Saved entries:
□ □ □ □ □ □ □

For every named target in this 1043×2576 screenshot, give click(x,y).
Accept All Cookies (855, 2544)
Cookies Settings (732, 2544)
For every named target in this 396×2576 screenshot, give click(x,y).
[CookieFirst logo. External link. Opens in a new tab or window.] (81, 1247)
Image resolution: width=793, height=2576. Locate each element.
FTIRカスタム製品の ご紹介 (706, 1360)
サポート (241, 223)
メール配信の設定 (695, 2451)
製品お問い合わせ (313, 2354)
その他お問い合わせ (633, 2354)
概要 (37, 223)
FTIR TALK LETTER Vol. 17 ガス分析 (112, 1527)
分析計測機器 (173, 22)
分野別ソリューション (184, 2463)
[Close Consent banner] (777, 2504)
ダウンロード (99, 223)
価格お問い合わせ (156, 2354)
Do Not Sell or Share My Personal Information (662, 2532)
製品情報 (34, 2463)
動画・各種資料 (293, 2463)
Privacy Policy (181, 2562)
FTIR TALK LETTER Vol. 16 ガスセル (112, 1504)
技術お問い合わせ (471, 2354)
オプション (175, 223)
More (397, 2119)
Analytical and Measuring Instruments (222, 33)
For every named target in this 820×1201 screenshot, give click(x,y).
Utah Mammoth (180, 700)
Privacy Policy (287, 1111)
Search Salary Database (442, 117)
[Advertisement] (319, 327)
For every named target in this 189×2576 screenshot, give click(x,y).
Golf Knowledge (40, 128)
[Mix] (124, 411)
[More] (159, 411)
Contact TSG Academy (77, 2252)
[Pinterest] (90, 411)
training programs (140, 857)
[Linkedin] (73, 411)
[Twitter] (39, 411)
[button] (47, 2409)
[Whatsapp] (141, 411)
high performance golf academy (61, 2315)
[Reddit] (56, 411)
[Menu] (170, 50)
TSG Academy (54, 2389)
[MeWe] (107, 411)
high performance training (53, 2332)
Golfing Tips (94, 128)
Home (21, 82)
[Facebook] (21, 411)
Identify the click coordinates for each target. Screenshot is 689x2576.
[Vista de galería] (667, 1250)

□ □ □ □ □ □ □

Look through the entries for lines containing the word "every" and return each one.

__Problem solution__.
For every named target in this 1043×2576 screenshot, give click(x,y).
For every named target in this 396×2576 screenshot, give click(x,y).
For every named target in this 820×1201 screenshot, give click(x,y).
For every named target in this 189×2576 screenshot, give click(x,y).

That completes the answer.